Há muito a caminhar, porque não é só a escola colocar no currículo. A mudança tem que acontecer na sala de aula, [o que] envolve docentes que estão há 30, 40 anos, então mudar suas metodologias de ensino e aprendizagem é uma tarefa complexa. É você realmente quebrar paradigmas. É um trabalho que tem que ser feito, e o Cobenge vem para mostrar essas novas metodologias. A gente tem que trabalhar com todas essas temáticas para ajudar as escolas de engenharia, os docentes, os coordenadores de curso a realmente implantar esses novos currículos que nós estamos buscando. Nós temos 5.344 cursos de engenharia, então [seria difícil] falar que todos já estão nessas novas diretrizes. Acho que o percentual ainda é muito baixo dos que estão dentro desse novo contexto que vai ao encontro do mercado de trabalho. Essas questões nos preocupam, [que formação estão oferecendo] as escolas de engenharia, que são muitas no Brasil – nós temos 1.360 instituições de ensino. Estão de fato caminhando junto à globalização, já que o mercado não é só nacional, [mas também] internacional?

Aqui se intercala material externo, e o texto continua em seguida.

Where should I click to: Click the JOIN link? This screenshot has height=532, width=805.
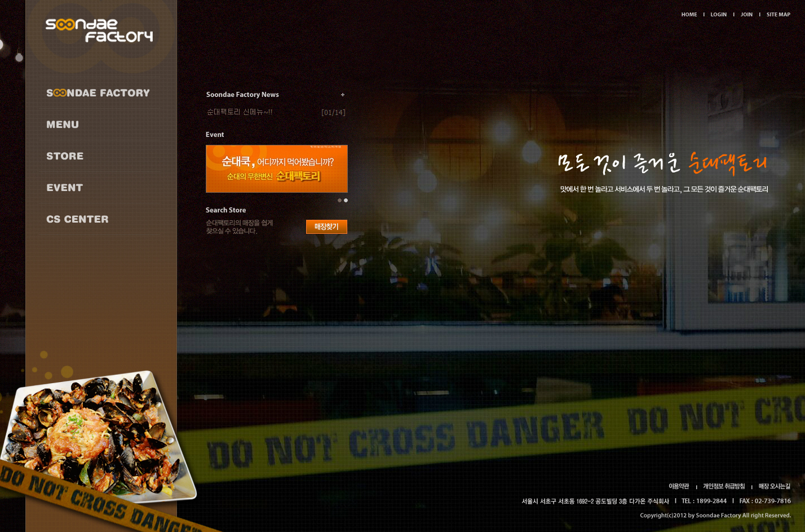[x=746, y=15]
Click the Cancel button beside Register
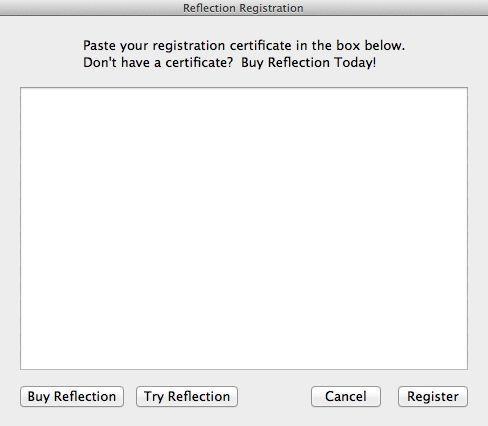The width and height of the screenshot is (488, 426). point(346,396)
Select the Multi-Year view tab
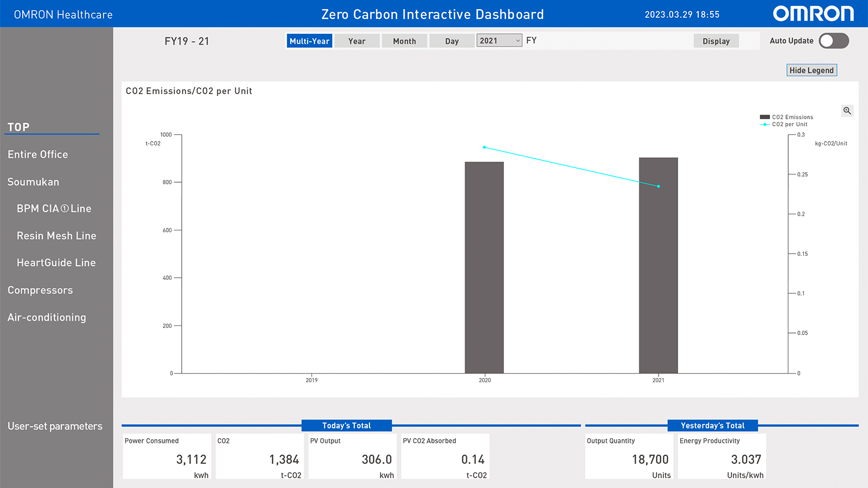The height and width of the screenshot is (488, 868). point(309,41)
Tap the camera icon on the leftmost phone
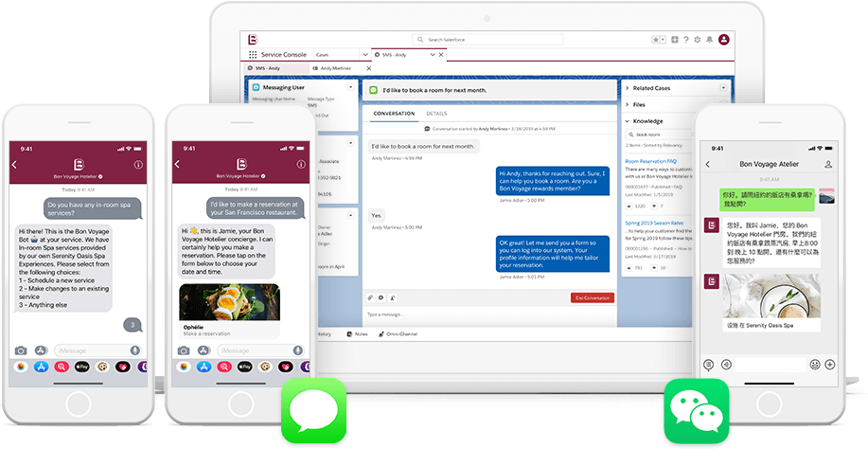This screenshot has width=868, height=449. [x=21, y=350]
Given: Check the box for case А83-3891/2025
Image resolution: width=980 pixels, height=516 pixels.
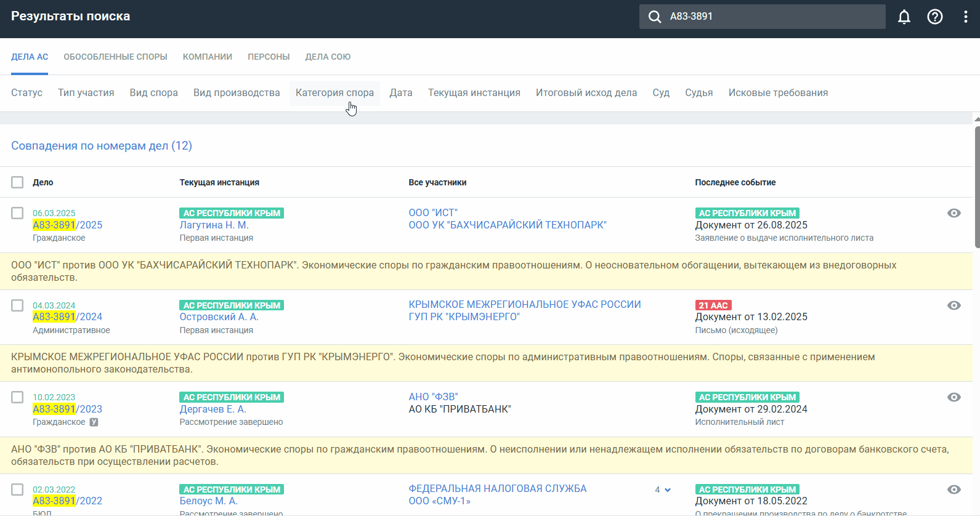Looking at the screenshot, I should tap(17, 213).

Do ponto de vista quantitativo, qual o panorama? O Brasil está formando engenheiros em número suficiente? A evasão ainda é um problema?

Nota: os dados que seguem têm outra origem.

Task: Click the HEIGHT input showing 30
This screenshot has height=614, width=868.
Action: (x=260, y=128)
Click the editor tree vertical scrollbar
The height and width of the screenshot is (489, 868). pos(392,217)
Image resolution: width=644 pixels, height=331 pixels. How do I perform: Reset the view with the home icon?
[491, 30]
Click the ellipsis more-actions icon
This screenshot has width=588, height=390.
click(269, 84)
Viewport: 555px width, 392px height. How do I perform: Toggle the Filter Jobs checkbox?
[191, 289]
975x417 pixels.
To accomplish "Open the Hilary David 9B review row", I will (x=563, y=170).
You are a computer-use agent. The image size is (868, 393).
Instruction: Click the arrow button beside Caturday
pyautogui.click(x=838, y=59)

Isso continua, nós temos muita evasão, é um funil. A engenharia sempre vai ser um funil, vão chegar a se formar 10% ou 20%, por “n” motivos: não conhece o que é engenharia, quais as exigências. O aluno chega muito despreparado da educação básica, e nós temos que fazer nivelamento para que ele possa dar conta da grandiosidade que é a engenharia. E desconstruir muitas questões, porque se acha que o engenheiro tem que ser o super-herói da matemática e da física. Não, ele tem que entender e gostar, ter afinidade, mas não precisa ser um matemático ou físico. Isso muitas vezes se planta na educação básica, “engenharia é difícil porque matemática é difícil”. Matemática é uma ciência como outra qualquer, não tem nada mais difícil do que as ciências sociais, humanas, biológicas. Depende de como ela é transmitida, ensinada. Hoje no Brasil, conforme o último Censo do Inep, de 2022, [graduam-se] 120 mil engenheiros [por ano], ainda um número pequeno para o tamanho do nosso país, para atender as demandas. E não basta só formar, temos que formar com qualidade. Se você não tiver engenheiro com qualidade, a empresa também não absorve. Ela quer um engenheiro com tudo aquilo que a gente colocou nas diretrizes curriculares, com aquele perfil e competências. [Por outro lado,] tem um número enorme de engenheiros que estão indo para o mercado financeiro; até na área de marketing e design tem engenheiro atendendo. Justamente pela capacidade de raciocínio lógico, as empresas buscam engenheiros para ocupar cargos gerenciais de administração, e aí ele sai da sua área de formação, causando uma lacuna no mercado de trabalho. Isso é uma coisa que a gente tem que pensar também, como fazer com que o engenheiro atue na sua área.
Junto com isso existe a chamada fuga de cérebros, dos profissionais que encontram oportunidades mais interessantes fora do País. Mas ao mesmo tempo há desemprego na categoria.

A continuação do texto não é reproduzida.